Problem to solve:
Convert into a Markdown table with the columns "Row" and "Line" every nonblank line of the records, starting with the line that contains "Open the alerting section heading" and going on through the line that contains "coord(31,13)", both included, and leave the pictures out.

Entries:
------------------------------------------------

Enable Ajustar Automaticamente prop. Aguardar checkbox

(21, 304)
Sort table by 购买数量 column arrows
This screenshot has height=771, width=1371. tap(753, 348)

------------------------------------------------

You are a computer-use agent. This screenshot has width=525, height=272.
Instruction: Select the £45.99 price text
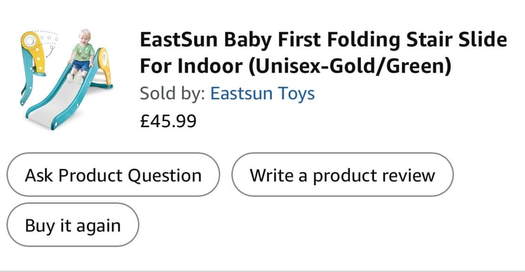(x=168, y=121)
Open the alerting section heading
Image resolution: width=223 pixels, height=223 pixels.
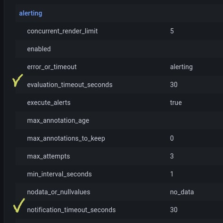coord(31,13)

------------------------------------------------

Exercise answer:
| Row | Line |
|---|---|
| 1 | Open the alerting section heading |
| 2 | Image resolution: width=223 pixels, height=223 pixels. |
| 3 | coord(31,13) |